LSA-R.S. 22:1406, which addresses the issue of uninsured motorist coverage, states, in relevant part, under section D(1)(a)(i):

[T]he coverage required under this Subsection is not applicable when any insured named in the policy either rejects coverage, selects lower limits, or selects economic-only coverage, in the manner provided in Item D(1)(a)(ii) of this Subsection. (Emphasis provided).

Progressive argues that under the language of section D(1)(a)(i), cited above, Billie Tucker, as an insured named on the policy, had the ability to validly sign the UM rejection form. The Tuckers insist, however, that the controlling portion of the statute, as it relates to this case, is found in section D(1)(a)(ii), which states that, "The prescribed form shall be provided by the insurer and signed by the named insured or his legal representative." (Emphasis added). The Tuckers argue that the named insured, Wayne Tucker, did not sign the UM rejection form, nor was Billie Tucker his legal representative.

In Bonnette v. Robles,[6] the Second Circuit addressed the issue of whether a named insured's spouse, was an "insured named in the policy" entitled to select lower limits of UM benefits, in spite of the fact that the policy did not designate her as a named insured. The Bonnette court held that under the statutory provision of LSA-R.S. 22:1406 D(1)(a)(i), Mrs. Bonnette was authorized to sign the UM waiver, since she qualified as "any insured *295 named in the policy".[7] The court further concluded that even had Ms. Bonnette signed only on her husband's behalf, she would be considered "his legal representative" under the provisions of LSA-R.S. 22:1406.[8]

In Dronet v. Safeway Insurance Co.,[9] the Third Circuit addressed the issue of whether a wife's "alleged forgery" of her husband's signature on a rejection form for uninsured motorist coverage rendered the rejection invalid. The court in Dronet concluded:

[E]ven assuming that Connie Dronet did sign the rejection on behalf of her husband, the UM rejection was still valid. La.-R.S. 22:1406 D(1)(a)(i) authorizes a rejection of UM coverage by "any insured named in the policy" provided such rejection is in writing. As Connie Dronet was a named insured, she had the ability to reject UM coverage in her own right. [Citations omitted].

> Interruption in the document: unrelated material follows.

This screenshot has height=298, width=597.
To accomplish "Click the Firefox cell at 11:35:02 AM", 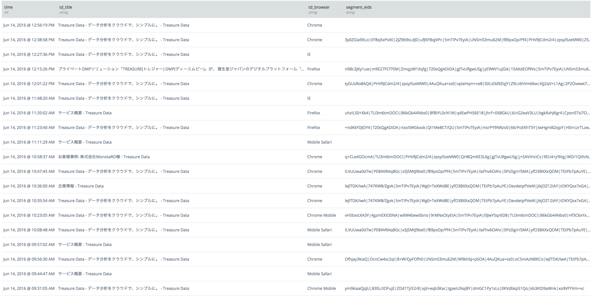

The Tuckers assert, however, that exclusion agreements must be signed by the named insured, citing the case of Oliver v. Ste. Marie.[10]Oliver, however, is distinguishable because that case addressed the issue of named driver exclusions and the question of who may exclude members of a household from coverage. The statute relied upon by the court in Oliver, LSA-R.S. 32:900, also does not specifically address the proper form by which UM coverage can be rejected. Accordingly, we find the Third Circuit's holding in Oliver to be inapplicable to the present facts.

Based on the evidence presented by Progressive in support of its Motion for Summary Judgment, the trial court found that Billie Tucker expressed an intent to not receive UM coverage in the policy under which she was insured, and further fulfilled the statutory requirement to reject such coverage under LSA-R.S. 22:1406. For the foregoing reasons, we cannot say that the trial court's finding was in error. Therefore, the judgment of the trial court is affirmed.

AFFIRMED.

NOTES

[1] Bua v. Dressel, 96-79 (La.App. 5th Cir.5/28/96), 675 So. 2d 1191; writ denied, 96-1598 (La.9/27/96), 679 So. 2d 1348; citing Reynolds v. Select Properties, Ltd., 93-1480 (La.4/11/94), 634 So. 2d 1180.

[2] Tassin v. City of Westwego, 95-307 (La.App. 5th Cir.12/13/95), 665 So. 2d 1272.

[3] Rowley v. Loupe, 96-918 (La.App. 5th Cir.4/9/97), 694 So. 2d 1006.

[4] Id. at 1008.

[5] J.W. Rombach, Inc. v. Parish of Jefferson, 95-829 (La.App. 5th Cir.2/14/96), 670 So. 2d 1305.

[6] 32,191 (La.App. 2 Cir. 8/18/99), 740 So. 2d 261.

[7] Id. at 263.

[8] Id.

[9] 95-1471 (La.App. 3 Cir. 11/07/97), 703 So. 2d 97.

[10] 97-1469 (La.App. 3 Cir. 7/1/98), 715 So. 2d 722.